[Saved data entries]
********************
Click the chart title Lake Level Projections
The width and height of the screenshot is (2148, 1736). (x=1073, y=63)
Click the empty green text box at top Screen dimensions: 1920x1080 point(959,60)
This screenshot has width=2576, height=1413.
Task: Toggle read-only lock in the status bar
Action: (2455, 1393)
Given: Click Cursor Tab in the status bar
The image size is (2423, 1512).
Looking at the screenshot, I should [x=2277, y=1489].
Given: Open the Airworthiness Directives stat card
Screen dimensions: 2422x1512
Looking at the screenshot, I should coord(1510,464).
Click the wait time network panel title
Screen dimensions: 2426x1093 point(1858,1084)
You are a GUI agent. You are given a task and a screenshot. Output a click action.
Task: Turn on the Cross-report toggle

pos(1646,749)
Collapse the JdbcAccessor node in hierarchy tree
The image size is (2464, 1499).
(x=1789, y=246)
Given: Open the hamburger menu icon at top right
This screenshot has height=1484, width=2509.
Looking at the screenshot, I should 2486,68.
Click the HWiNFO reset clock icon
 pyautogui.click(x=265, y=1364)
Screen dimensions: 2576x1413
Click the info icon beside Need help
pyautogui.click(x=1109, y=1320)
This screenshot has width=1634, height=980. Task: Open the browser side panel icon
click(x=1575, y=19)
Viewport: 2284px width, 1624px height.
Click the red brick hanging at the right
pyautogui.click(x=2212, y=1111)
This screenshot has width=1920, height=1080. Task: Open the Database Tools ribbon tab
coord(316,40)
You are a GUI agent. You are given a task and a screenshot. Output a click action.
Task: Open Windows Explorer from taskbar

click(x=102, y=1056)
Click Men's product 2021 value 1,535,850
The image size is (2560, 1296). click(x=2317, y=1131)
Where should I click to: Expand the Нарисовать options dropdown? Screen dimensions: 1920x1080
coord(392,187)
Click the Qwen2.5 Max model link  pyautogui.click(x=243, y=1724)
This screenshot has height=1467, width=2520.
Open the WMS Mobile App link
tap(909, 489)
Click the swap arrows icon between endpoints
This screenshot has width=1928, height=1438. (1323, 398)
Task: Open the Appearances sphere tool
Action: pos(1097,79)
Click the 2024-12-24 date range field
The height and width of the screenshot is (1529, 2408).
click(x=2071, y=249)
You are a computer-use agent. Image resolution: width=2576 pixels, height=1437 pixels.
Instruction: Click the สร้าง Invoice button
********************
> [What the task requires]: An exact copy of every record above is required.

> [The answer]:
Click the chart title Lake Level Projections
The width and height of the screenshot is (2148, 1736). (x=1073, y=63)
Click the empty green text box at top Screen dimensions: 1920x1080 point(959,60)
This screenshot has width=2576, height=1413.
Task: Toggle read-only lock in the status bar
Action: (2455, 1393)
Given: Click Cursor Tab in the status bar
The image size is (2423, 1512).
Looking at the screenshot, I should [x=2277, y=1489].
Given: Open the Airworthiness Directives stat card
Screen dimensions: 2422x1512
Looking at the screenshot, I should coord(1510,464).
Click the wait time network panel title
Screen dimensions: 2426x1093 point(1858,1084)
You are a GUI agent. You are given a task and a screenshot. Output a click action.
Task: Turn on the Cross-report toggle

pos(1646,749)
Collapse the JdbcAccessor node in hierarchy tree
The image size is (2464, 1499).
(x=1789, y=246)
Given: Open the hamburger menu icon at top right
This screenshot has height=1484, width=2509.
Looking at the screenshot, I should 2486,68.
Click the HWiNFO reset clock icon
 pyautogui.click(x=265, y=1364)
Screen dimensions: 2576x1413
Click the info icon beside Need help
pyautogui.click(x=1109, y=1320)
This screenshot has width=1634, height=980. Task: Open the browser side panel icon
click(x=1575, y=19)
Viewport: 2284px width, 1624px height.
Click the red brick hanging at the right
pyautogui.click(x=2212, y=1111)
This screenshot has width=1920, height=1080. Task: Open the Database Tools ribbon tab
coord(316,40)
You are a GUI agent. You are given a task and a screenshot. Output a click action.
Task: Open Windows Explorer from taskbar

click(x=102, y=1056)
Click Men's product 2021 value 1,535,850
The image size is (2560, 1296). click(x=2317, y=1131)
Where should I click to: Expand the Нарисовать options dropdown? Screen dimensions: 1920x1080
coord(392,187)
Click the Qwen2.5 Max model link  pyautogui.click(x=243, y=1724)
This screenshot has height=1467, width=2520.
Open the WMS Mobile App link
tap(909, 489)
Click the swap arrows icon between endpoints
This screenshot has width=1928, height=1438. (1323, 398)
Task: Open the Appearances sphere tool
Action: pos(1097,79)
Click the 2024-12-24 date range field
The height and width of the screenshot is (1529, 2408).
click(x=2071, y=249)
You are a computer-use agent. Image resolution: width=2576 pixels, height=1437 pixels.
Instruction: Click the สร้าง Invoice button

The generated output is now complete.